ReplyDeleteThe phenomenon seen with the structurally different, yet similar functioning neurotoxins in venoms of a sea anemone, scorpion, and cone shell may be an act of convergent evolution as caused by similar prey, predators, or environmental stressors. It could also be a result of a divergence and evolution from a shared ocean-dwelling ancestor. This ancestor was perhaps naturally selected due to its slightly more poisonous secretions, which developed into an effective means of boosting survival.

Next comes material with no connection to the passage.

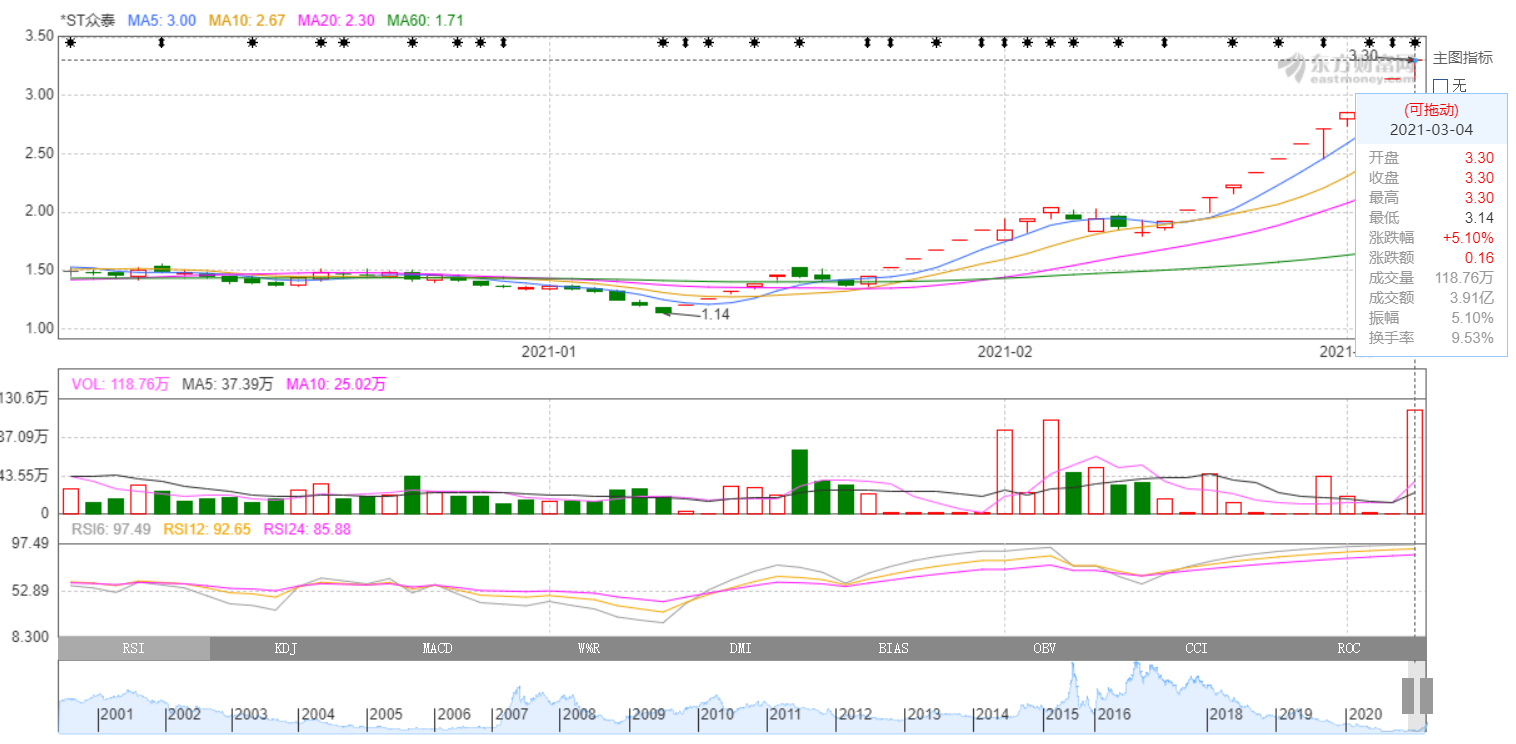Click the timeline navigator grip handle
Viewport: 1516px width, 744px height.
1417,695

From this "original" venom, the expression of the genes that resulted in the production of the production underwent a genetic mutation, perhaps a point mutation during replication or transcription. An insertion or deletion of one to three nucleotides can result in the addition or absence of certain amino acids to the final protein product. These changes on the genetic to protein level may have resulted in subtle changes in genetic coding; but the resulting product, even with different amino acids, may have been able ot main the same conformation as the original potassium channel blocking venom.